How should we understand that tension then between parental religious liberty and individual rights or interests of the children involved?

SPEAKER_00:

I think this is one of the most interesting questions, and it's one that's beginning to come up in cases today, following on the sort of the first times that yodor is actually being used in cases today, because the court essentially had an assumption that was they treated the kids' interests as either the same as the parents' interests or not important because it was the parents' religious freedom. And one thing that uh Justice Douglas, writing in dissent, had to say in Wisconsin against Yoder was what about the kids who want to go to high school, want a higher education? What about the ones who don't want to, maybe don't want to stay in the Amish community? They want to have additional life choices, but in addition to being farmers and being housewives, what if they want to be nuclear physicists? How are they going to do that if they can't get an education? The court's view was, uh the majority's view was this is a perfectly understandable traditional way of life, and the parents are entitled to protect protect it because it's a religious way of life. The court said along the way, if it weren't religious, none of this would matter. There wouldn't be a right here, or at least probably not. But because it but because the way of life is rooted in religious beliefs, the parents get to impose that. And so it really set up this deep tension between between the kids and the parents. And the court said, well, we don't have any, we don't have any evidence that that the kids here, the the eighth graders, didn't want to didn't want to be part of their family's religion, so no problem. What Justice Douglas said in his dissent was actually there was a lot of evidence in the trial court that about 30% of the of the children in the Amish community grow up and leave the community. They're going to go off in other, in other, in other spheres of life. And what about them? And what about their ability to make choices and have those and have those choices? The majority basically said something pretty close to, we don't care about that. We think that the training that they get in being self-sufficient is great and will serve them well, and and we don't think that these children want to leave anyway. So it was it was a funny thing where the respect for the Amish religion and the Amish culture as a matter of freedom of religion just didn't penetrate to the rights of the students. And that's a and that's a tension that we face today.

SPEAKER_01:

So Yoder's legacy has evolved as the court has shifted its approach to religious exemptions. How has the case influenced later free exercise jurisprudence? And does that reasoning still hold in today's legal landscape?
****************
Reproduce word for word the passage of the Yoder discussion that starts with the words containing "So Yoder's legacy" and ends with "today's legal landscape?".

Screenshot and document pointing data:
****************
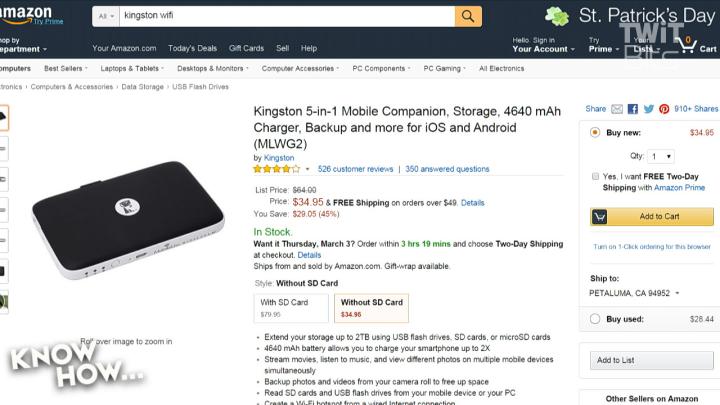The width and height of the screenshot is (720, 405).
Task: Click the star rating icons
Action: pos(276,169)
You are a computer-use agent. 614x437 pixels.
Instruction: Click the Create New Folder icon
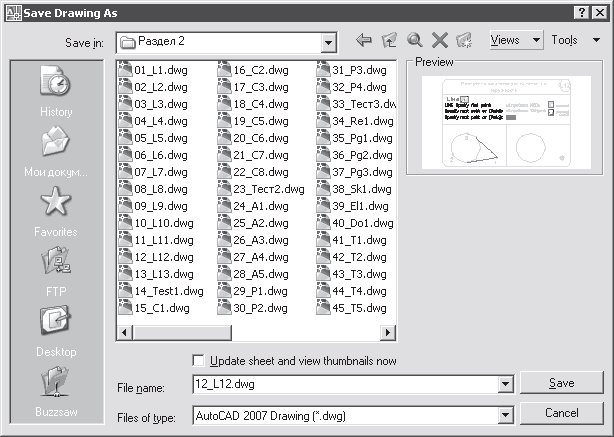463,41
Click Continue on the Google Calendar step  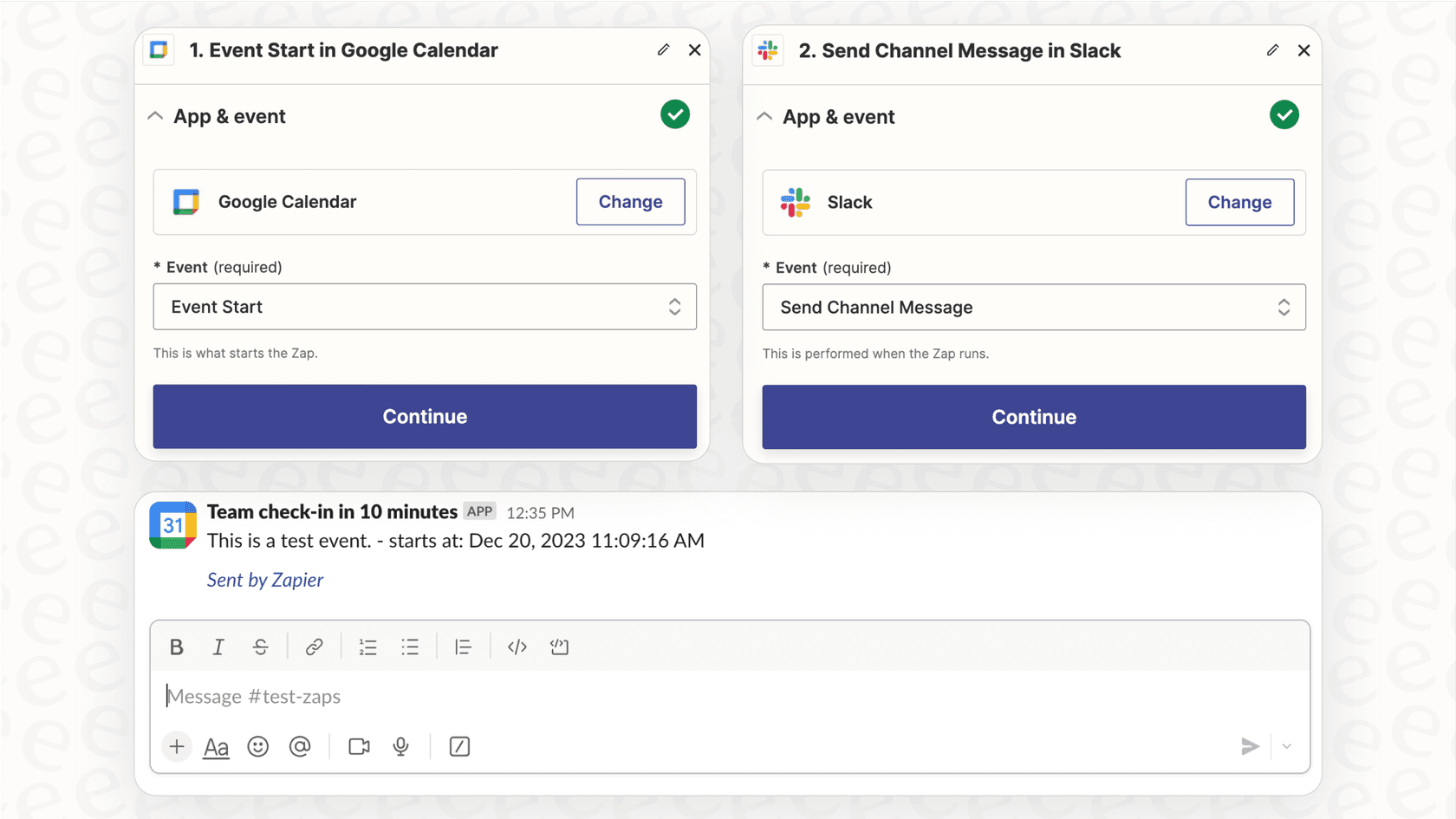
****************
— COMPLETE OUTPUT —
So Yoder's legacy has evolved as the court has shifted its approach to religious exemptions. How has the case influenced later free exercise jurisprudence? And does that reasoning still hold in today's legal landscape?